Requirement -
Here is the task for the records below: repeat exactly the lines from the one with "Click the 'Relative gross' row label" to the one with "This screenshot has width=533, height=404.", both included, and nothing else.

Supplied records -
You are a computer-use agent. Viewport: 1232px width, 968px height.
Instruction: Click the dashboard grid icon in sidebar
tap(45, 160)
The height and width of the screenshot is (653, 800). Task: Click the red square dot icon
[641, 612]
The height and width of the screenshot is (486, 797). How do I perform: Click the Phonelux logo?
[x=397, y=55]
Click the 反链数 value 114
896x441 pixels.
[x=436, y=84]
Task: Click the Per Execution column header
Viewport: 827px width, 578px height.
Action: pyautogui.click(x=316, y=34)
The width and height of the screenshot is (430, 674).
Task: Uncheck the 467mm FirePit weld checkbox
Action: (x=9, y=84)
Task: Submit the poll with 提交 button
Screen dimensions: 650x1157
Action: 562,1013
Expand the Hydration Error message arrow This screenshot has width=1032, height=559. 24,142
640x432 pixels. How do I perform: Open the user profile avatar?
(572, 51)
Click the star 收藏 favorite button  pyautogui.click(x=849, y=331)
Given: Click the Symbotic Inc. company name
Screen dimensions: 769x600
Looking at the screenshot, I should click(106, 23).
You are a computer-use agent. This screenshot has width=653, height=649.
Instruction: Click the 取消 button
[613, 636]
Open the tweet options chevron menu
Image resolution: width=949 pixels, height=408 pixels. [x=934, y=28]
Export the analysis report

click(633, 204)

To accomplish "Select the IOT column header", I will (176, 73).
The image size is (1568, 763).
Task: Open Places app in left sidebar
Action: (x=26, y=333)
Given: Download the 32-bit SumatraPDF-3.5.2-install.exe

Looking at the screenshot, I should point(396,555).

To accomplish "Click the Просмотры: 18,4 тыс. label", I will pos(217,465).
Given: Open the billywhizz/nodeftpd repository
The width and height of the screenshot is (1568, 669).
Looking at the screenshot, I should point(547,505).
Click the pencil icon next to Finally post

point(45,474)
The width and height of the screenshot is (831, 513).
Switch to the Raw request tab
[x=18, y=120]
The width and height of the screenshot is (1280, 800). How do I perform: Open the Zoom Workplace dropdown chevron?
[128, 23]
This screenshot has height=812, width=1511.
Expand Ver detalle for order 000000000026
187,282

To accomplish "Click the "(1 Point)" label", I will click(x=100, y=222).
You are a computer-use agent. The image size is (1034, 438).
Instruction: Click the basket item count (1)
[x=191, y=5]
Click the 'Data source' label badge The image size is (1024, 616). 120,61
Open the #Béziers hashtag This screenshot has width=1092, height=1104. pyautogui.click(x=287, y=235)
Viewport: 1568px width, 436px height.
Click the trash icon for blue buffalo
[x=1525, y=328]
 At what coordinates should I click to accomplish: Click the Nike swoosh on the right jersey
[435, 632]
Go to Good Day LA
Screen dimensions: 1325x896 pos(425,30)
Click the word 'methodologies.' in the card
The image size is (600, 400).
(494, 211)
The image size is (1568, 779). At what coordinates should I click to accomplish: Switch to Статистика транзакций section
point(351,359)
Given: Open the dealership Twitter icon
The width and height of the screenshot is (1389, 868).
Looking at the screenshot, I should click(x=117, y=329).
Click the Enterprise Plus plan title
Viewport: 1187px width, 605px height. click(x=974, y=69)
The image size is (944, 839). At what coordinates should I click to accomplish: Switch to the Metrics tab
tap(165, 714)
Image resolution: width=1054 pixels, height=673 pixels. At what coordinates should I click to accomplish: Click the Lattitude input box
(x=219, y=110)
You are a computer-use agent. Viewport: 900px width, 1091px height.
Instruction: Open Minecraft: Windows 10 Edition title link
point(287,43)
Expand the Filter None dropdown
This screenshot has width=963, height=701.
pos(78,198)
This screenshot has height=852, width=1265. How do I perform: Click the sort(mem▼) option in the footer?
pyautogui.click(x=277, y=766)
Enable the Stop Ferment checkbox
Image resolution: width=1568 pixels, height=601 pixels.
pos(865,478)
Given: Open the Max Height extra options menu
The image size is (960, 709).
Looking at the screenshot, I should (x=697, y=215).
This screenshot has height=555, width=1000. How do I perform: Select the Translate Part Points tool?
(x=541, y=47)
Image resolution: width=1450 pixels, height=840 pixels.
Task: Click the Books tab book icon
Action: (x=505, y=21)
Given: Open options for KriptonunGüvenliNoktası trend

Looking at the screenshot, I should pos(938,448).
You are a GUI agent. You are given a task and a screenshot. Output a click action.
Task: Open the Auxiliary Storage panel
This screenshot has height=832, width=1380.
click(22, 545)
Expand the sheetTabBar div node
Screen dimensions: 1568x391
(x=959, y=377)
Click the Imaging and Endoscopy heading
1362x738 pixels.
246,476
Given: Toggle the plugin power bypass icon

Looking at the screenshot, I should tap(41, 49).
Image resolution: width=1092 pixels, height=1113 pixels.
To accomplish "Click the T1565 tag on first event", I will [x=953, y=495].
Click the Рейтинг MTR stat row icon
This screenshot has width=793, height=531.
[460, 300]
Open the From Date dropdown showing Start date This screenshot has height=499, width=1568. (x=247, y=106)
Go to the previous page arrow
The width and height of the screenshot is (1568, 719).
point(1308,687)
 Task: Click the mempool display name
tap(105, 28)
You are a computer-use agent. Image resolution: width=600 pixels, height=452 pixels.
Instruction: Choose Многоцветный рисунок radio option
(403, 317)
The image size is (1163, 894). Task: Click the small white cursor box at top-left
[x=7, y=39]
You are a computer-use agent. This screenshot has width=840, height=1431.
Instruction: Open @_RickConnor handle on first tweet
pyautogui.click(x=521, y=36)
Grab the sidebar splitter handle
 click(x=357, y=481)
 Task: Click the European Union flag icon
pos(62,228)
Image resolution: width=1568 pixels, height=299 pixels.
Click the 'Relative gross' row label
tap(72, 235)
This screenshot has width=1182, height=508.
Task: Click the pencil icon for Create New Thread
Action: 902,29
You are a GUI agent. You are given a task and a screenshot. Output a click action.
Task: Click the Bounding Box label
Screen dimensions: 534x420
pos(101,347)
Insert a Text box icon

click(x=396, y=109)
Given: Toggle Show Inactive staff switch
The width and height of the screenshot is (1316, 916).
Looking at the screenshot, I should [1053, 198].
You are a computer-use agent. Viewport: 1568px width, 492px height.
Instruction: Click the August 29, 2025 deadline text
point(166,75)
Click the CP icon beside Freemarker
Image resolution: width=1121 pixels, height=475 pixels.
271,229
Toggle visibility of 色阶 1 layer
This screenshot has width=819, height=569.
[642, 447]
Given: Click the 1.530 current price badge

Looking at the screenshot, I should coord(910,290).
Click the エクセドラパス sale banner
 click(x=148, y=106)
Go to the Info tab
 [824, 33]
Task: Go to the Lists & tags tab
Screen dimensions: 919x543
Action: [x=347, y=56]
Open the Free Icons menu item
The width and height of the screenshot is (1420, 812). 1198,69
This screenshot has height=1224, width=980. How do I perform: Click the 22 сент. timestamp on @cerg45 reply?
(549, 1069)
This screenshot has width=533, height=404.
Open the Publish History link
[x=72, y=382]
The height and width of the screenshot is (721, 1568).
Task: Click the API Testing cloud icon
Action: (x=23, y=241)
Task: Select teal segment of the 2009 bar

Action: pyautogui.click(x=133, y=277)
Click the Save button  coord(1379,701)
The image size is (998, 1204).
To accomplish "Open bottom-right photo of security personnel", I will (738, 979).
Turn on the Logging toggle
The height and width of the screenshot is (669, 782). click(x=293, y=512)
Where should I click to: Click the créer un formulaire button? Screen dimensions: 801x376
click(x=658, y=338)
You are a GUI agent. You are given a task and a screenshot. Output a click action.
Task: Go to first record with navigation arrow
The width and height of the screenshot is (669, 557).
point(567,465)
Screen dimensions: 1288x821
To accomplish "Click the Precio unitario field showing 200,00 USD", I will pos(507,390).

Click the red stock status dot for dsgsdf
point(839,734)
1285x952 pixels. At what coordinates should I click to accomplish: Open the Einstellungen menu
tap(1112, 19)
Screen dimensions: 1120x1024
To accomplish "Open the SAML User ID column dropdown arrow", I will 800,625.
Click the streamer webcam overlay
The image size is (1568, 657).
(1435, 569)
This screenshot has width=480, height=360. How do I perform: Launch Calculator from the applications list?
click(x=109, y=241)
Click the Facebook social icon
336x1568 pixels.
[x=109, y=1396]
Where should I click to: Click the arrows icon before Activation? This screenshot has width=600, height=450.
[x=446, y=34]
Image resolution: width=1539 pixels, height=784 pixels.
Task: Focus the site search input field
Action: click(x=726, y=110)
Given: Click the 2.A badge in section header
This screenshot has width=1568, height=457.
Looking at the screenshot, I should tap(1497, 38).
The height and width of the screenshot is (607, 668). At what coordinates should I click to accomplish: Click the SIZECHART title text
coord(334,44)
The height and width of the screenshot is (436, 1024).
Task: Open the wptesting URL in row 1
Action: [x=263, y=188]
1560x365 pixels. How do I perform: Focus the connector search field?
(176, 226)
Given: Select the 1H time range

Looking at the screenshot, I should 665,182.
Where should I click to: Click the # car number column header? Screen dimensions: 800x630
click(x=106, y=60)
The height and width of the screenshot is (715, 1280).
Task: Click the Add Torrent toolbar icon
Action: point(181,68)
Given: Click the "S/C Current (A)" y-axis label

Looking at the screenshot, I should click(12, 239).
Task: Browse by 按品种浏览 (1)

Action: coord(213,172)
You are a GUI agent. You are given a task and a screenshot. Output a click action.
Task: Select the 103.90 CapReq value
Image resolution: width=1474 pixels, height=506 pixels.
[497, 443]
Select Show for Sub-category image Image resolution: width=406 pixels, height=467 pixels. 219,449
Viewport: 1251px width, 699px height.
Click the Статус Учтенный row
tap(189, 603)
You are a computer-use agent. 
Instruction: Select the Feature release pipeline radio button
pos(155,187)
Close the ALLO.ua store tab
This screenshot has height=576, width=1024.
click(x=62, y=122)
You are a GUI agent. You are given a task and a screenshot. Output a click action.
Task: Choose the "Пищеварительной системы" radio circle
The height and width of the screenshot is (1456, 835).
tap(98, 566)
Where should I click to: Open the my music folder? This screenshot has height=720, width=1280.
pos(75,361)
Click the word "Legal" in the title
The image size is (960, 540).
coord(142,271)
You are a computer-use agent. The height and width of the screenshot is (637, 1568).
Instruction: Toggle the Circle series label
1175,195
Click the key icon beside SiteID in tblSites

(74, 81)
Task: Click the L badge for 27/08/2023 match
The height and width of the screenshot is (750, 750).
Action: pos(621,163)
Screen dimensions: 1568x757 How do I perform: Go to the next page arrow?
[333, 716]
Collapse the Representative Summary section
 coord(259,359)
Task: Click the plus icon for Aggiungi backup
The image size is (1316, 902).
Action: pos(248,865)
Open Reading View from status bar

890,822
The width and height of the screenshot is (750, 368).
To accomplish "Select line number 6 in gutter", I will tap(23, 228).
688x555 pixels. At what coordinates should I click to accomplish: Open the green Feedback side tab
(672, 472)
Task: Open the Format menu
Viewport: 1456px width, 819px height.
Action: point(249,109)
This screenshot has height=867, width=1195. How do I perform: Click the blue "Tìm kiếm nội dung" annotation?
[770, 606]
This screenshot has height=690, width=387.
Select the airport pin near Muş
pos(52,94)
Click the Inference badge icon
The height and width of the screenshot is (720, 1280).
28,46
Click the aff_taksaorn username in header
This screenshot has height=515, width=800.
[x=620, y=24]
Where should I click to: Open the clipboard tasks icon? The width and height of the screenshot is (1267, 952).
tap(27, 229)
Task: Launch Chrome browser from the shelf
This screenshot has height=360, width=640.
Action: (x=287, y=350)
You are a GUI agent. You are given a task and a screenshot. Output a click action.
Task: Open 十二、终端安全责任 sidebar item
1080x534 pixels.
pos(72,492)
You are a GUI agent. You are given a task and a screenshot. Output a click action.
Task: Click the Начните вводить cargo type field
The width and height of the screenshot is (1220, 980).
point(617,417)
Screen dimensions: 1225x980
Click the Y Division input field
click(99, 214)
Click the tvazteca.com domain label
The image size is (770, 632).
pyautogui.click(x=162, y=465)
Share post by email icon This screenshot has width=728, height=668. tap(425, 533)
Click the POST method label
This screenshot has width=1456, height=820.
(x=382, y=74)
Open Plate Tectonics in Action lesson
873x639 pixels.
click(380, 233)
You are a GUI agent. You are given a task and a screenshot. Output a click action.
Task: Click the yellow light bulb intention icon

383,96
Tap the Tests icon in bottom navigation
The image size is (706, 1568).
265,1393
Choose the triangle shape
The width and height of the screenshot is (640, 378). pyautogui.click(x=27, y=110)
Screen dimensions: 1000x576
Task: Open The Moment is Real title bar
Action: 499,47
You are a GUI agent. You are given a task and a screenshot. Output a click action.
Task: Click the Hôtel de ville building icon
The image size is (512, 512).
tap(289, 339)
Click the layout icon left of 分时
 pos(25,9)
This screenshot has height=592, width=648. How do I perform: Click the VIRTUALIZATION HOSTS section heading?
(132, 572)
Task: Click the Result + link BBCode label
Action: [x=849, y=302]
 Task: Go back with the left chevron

Solution for this problem -
Click the 'Relative gross' row label
tap(72, 235)
This screenshot has width=1182, height=508.
Task: Click the pencil icon for Create New Thread
Action: 902,29
You are a GUI agent. You are given a task and a screenshot. Output a click action.
Task: Click the Bounding Box label
Screen dimensions: 534x420
pos(101,347)
Insert a Text box icon

click(x=396, y=109)
Given: Toggle Show Inactive staff switch
The width and height of the screenshot is (1316, 916).
Looking at the screenshot, I should [1053, 198].
You are a computer-use agent. Viewport: 1568px width, 492px height.
Instruction: Click the August 29, 2025 deadline text
point(166,75)
Click the CP icon beside Freemarker
Image resolution: width=1121 pixels, height=475 pixels.
271,229
Toggle visibility of 色阶 1 layer
This screenshot has width=819, height=569.
[642, 447]
Given: Click the 1.530 current price badge

Looking at the screenshot, I should coord(910,290).
Click the エクセドラパス sale banner
 click(x=148, y=106)
Go to the Info tab
 [824, 33]
Task: Go to the Lists & tags tab
Screen dimensions: 919x543
Action: [x=347, y=56]
Open the Free Icons menu item
The width and height of the screenshot is (1420, 812). 1198,69
This screenshot has height=1224, width=980. How do I perform: Click the 22 сент. timestamp on @cerg45 reply?
(549, 1069)
This screenshot has width=533, height=404.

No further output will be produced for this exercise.